Using mathematical models to understand the potential of early treatment to reduce HIV transmission
Is it possible to control the epidemic of HIV by using antiretroviral therapy? This pressing question is addressed in a collection of new articles published in the open-access journal PLoS Medicine.
The collection of articles was written by members of the Gates funded HIV Modelling Consortium, which aims to help improve scientific support for decision making by co-coordinating a wide range of research activities in mathematically modelling the HIV epidemic.
A number of researchers from the South African Centre for Epidemiological Modelling and Analysis (SACEMA) based at Stellenbosch University (SU) contributed to the collection of papers. SACEMA hosts the secondary secretariat of the HIV Modelling Consortium, which is centrally based at Imperial College London (UK).
The PLoS Medicine collection will be launched two weeks before the 19th International AIDS Conference (AIDS 2012) in Washington DC, to be held from 22 to 27 July 2012. The articles use mathematical models as the basis to provide insights into the feasibility of interventions, their potential epidemiological impact and affordability, and recent scientific observational studies and community trials, which will support evidence-based decision-making on the use of antiretroviral treatment to prevent HIV transmission.
The background to this collection is a November 2011 meeting in Stellenbosch, which focused on the cross-cutting issues that affect the impact of new scientific findings about HIV treatment preventing new infections.
As the introductory article ‘HIV Treatment as Prevention: Models, Data and Questions Towards Evidence-based Decision-Making’ explains, over the past two years there have been several positive advances in HIV prevention research.
In particular, the authors say: ‘The finding that has created the greatest excitement has been that HIV-infected individuals who are given antiretroviral treatment (ART) are much less likely to transmit the infection to their heterosexual partners than those who are not.’
Currently ART is directed at those in greatest clinical need. Expanding the group of people treated would be a substantial change in health policy. It would also have a huge associated cost.

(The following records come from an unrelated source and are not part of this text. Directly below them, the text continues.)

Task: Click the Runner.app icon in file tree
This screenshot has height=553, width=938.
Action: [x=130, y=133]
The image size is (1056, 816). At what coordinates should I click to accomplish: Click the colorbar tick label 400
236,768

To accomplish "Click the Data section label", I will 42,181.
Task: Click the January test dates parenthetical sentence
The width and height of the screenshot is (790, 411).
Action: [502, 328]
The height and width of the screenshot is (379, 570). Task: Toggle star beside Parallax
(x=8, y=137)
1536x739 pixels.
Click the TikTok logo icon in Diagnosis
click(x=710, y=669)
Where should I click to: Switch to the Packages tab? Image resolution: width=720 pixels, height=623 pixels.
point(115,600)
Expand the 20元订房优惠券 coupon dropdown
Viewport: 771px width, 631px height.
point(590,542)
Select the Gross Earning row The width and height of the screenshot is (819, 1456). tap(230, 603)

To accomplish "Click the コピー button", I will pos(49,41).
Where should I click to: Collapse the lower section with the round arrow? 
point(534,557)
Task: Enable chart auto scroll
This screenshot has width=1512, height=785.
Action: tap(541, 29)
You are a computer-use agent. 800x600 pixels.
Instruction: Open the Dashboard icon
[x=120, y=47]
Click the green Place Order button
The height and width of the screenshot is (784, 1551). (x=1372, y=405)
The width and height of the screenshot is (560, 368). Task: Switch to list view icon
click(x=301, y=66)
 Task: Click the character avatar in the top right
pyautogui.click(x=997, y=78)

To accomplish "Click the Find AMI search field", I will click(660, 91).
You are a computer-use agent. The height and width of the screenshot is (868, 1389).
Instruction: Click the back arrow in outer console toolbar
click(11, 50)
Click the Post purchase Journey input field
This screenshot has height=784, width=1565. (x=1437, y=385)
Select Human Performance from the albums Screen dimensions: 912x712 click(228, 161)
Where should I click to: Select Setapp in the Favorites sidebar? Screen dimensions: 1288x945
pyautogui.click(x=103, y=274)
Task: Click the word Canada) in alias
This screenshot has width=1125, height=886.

‘The realisation that the two broad categories of ‘treatment’ and ‘prevention’ are inextricably linked is probably the most significant shift in thinking about both the social and biological approaches to the epidemic to take place over the last few years,’ says SACEMA director Dr Alex Welte, one of the co-authors of the introductory article.
He believes that mathematical modelling, such as is being done at SACEMA, can significantly help to scientifically plot what the influence of treatment and prevention strategies can have on the broader characteristics of the HIV epidemic.
A great deal of information is needed in order to make efficient and ethical policy decisions regarding HIV ‘Treatment as Prevention’ (now commonly known by the acronym TasP). Mathematical models can help pull the information together and structure it in a way that will help policy makers understand the available options and their consequences, both epidemiological and financial. One focus of the collection is to evaluate the use of these models by assessing the level of consistency between them’and between the models and data collected from the real world.
The choice of which particular groups should be given priority when expanding access to ART to depends on a wide range of considerations, including, for example, which groups are easiest to access and which groups are most likely to reduce onward transmission. Decisions regarding HIV treatment as prevention are not only practical but ethical, argue leading authors in the series; as health policy on HIV prevention is limited by resource constraints, the authors review how to expand the provision of ART and who to expand it to.
In one of the articles in the collection of which SACEMA researcher Dr Wim Delva is lead author, the focus is on ways to optimise the impact of an expanded HIV Treatment Programme as a prevention strategy.
‘Because of resource constraints we currently have to prioritise HIV treatment in our health policies,’ explains Dr Wim Delva. ‘This is all done in an effort to maximise epidemiological and clinical benefit while still making sure that our plans are feasible, affordable, acceptable, and equitable.’
‘Our models suggest that by prioritising access to ART treatment for specific groups, based on specific clinical and behavioural factors, these considerations can be maximised,’
In addition to the model based investigations of TasP, the collection contains an article, lead by SACEMA authors Dr Wim Delva and Dr Alex Welte, on methodological issues in constructing epidemiological scenario models. This aims to bridge the gaps that often arise between ‘producers’ and ‘consumers’ of scenario models, by providing a mutually digestible set of principles and guidelines.
* The PLoS Medicine collection, ‘Investigating the Impact of Treatment on New HIV Infections’, publishes two weeks prior to the AIDS 2012 conference in Washington D.C., which PLoS Medicine editors will be attending.
More about SACEMA
The South African Centre for Epidemiological Modelling and Analysis (SACEMA), based at Stellenbosch University (SU), is a national research centre established under the Centre of Excellence programme of the Department of Science and Technology and the National Research Foundation. Although based at Stellenbosch University, its researchers and postgraduate students also work at various other institutions in South Africa.
The Centre focuses on research in quantitative modelling of the spatial and temporal patterns of disease. The immediate aim of the research is to understand and predict the development of various diseases, and thereby to provide advice on how best to combat them. Research themes include issues pertaining to HIV, TB and malaria, although not to the exclusion of other epidemiological problems.